> WHAT THE TASK REQUIRES
According to the opinion piece on investing in Africa, how many US states already have Sovereign Wealth Funds?

> PASSAGE GIVEN
Investing in Africa is lower risk than most perceive it to be and promises high returns in more ways than one.
In 2018 Trump called Africa a continent of ‘s***hole countries’. I hope Biden will see Africa as the biggest investment opportunity America has been missing.
China has been quietly cashing in on Africa over the last 20 years seeing it as the greatest opportunity for economic advancement. It’s time America did too because capital, not aid, is what is really needed to build a self-sufficient, stable, thriving continent.
Strategic investment could also help to broaden Biden’s base as ‘aid’ through investment could unite both Republicans (who tend to view aid negatively, but business opportunities positively) and Democrats (who tend to see things the opposite way).
After 5 years of working as an aid worker in the early 2000s, I became disillusioned by the lack of any significant needle-moving impact NGO’s were able to make.
My conclusion: Africa needs investment. Enterprise, not charity. Ambition, not pity. Innovation, not bandaid solutions. By investing in Africa’s most promising businesses and fueling the startup culture that is energised across the continent, the US can create a significant Return on Investment, achieve more change with less funding, and compete with China at its own game.
Africa matters, which is why Beijing has keenly turned its attention towards the continent, particularly over the last decade. But unlike the US and its Western allies (who still see Africa as an aid recipient) Chinese attention has been built on funding infrastructure projects and taking shares in Africa’s corporates - often through offshore companies and intermediaries which conceal the true extent of China’s investments.
This has fuelled China’s sales pitch to the continent: Westerners think of you as destitute, war-torn, famine-ridden peoples, and don’t want to change that but rather just marginally improve it. We see you as business partners. As equals.
To compete and capture the high-growth startup opportunities that China is currently overlooking, America should follow others’ example and create a Sovereign Wealth Fund; a government-owned portfolio of investments that can deliver a Return on Investment as well as project the country’s power and influence.
America’s own entrepreneurial success should be emulated by reinvesting in entrepreneurship across the world. Just imagine the influence the US could have by empowering and funding entrepreneurship - arguably the very factor that has indeed made America great.
Ten US States already have Sovereign Wealth Funds performing this function, which makes it more perplexing as to why this has never been attempted at the federal level.
Scaling up the existing successes could be transformational: the Alaska Permanent Fund bankrolls the state’s Universal Basic Income scheme, and the Texas Permanent School Fund supports public schooling. Both receive revenues from those states’ energy sectors, but the same could be achieved through a US government-backed Venture Capital fund investing in African startups.

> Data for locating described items
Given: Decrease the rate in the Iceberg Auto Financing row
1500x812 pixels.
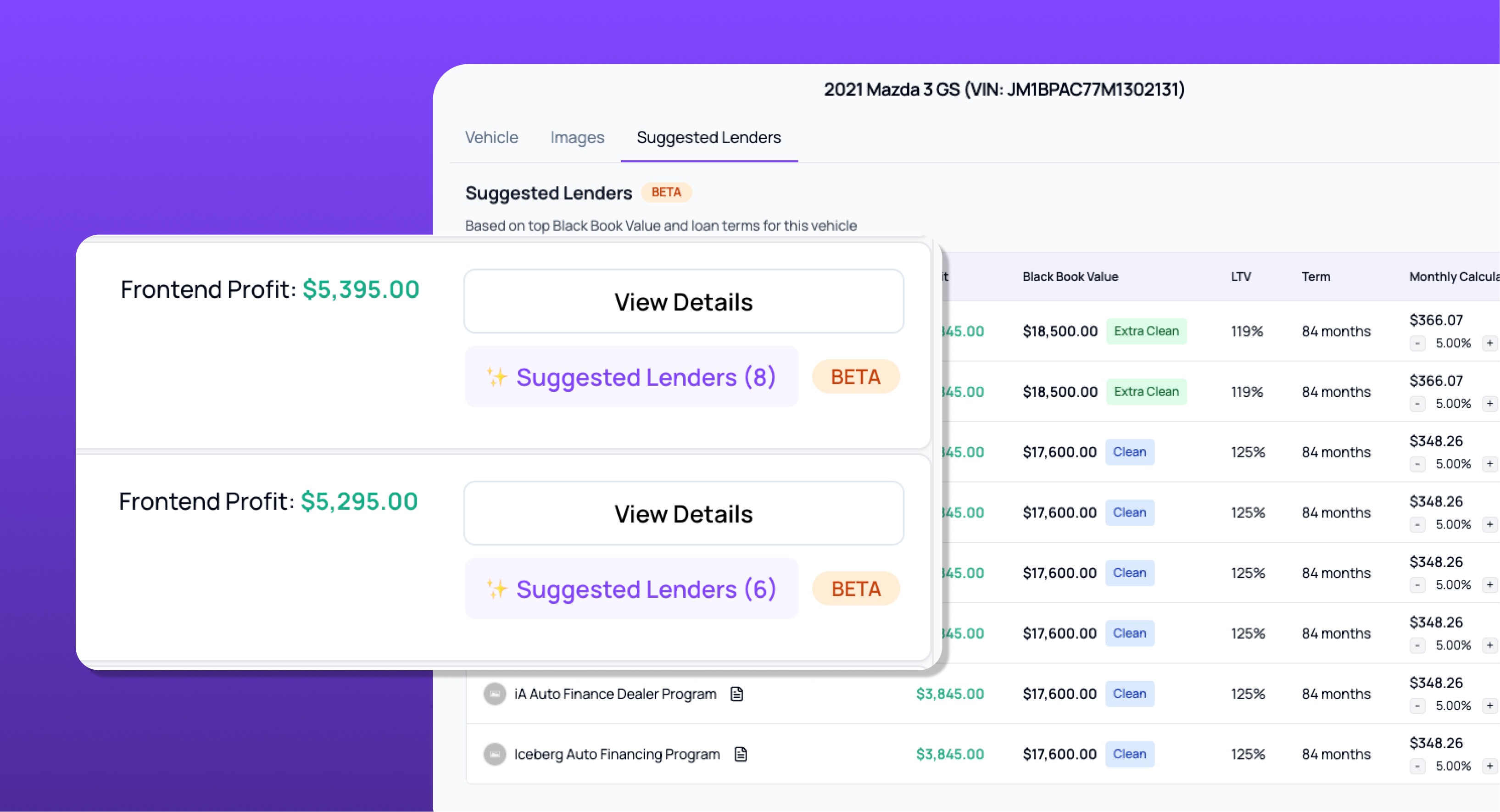Looking at the screenshot, I should (x=1417, y=766).
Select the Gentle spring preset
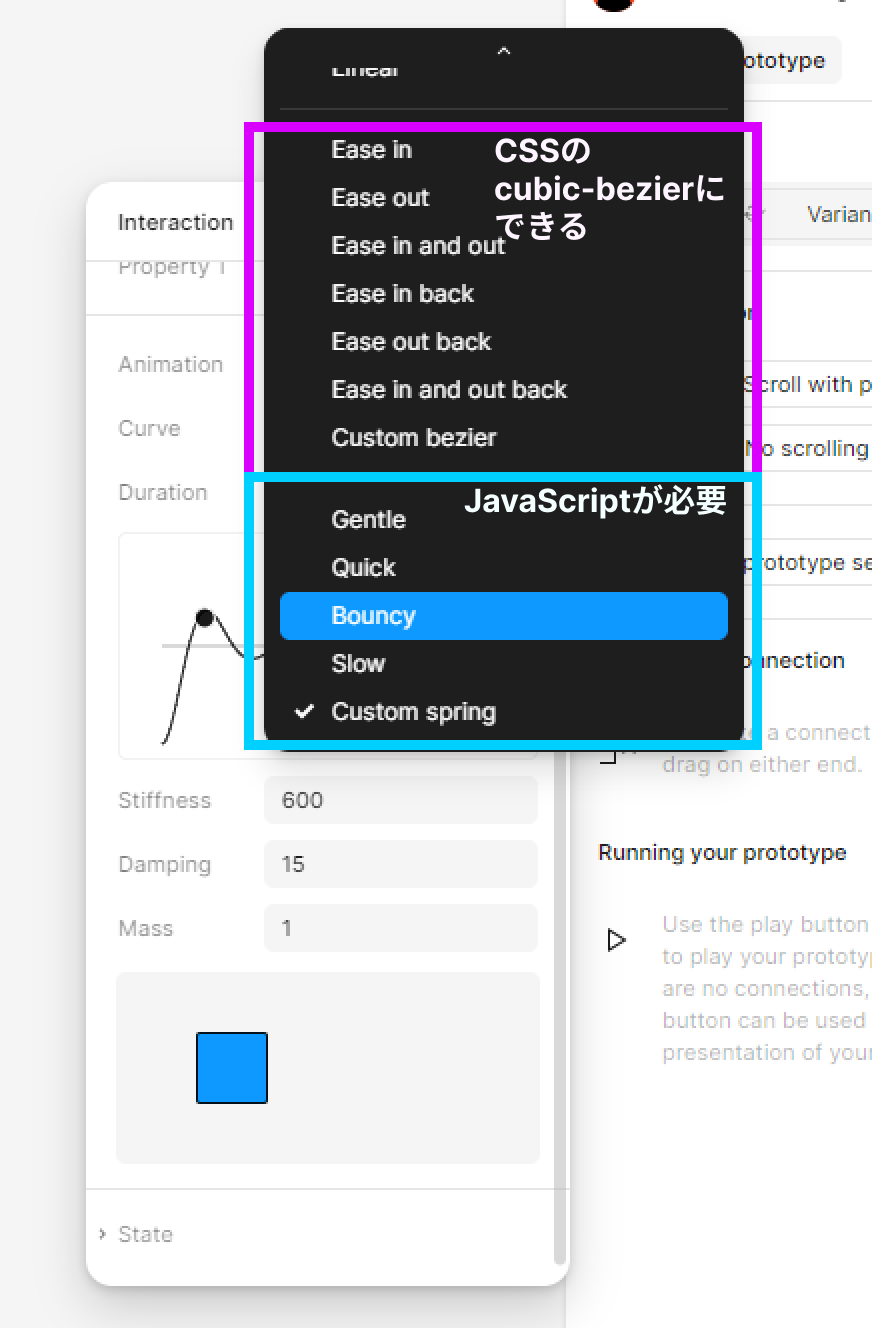872x1328 pixels. click(368, 520)
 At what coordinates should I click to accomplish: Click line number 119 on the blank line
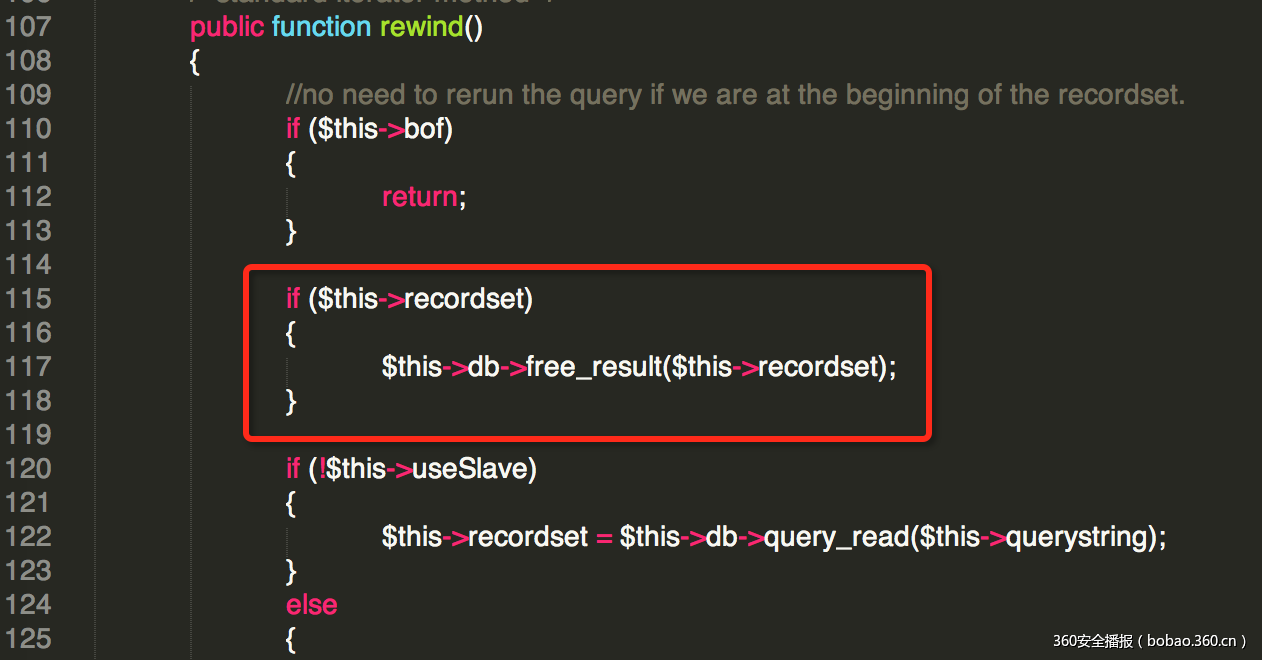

> COMPLETED TASK
Ten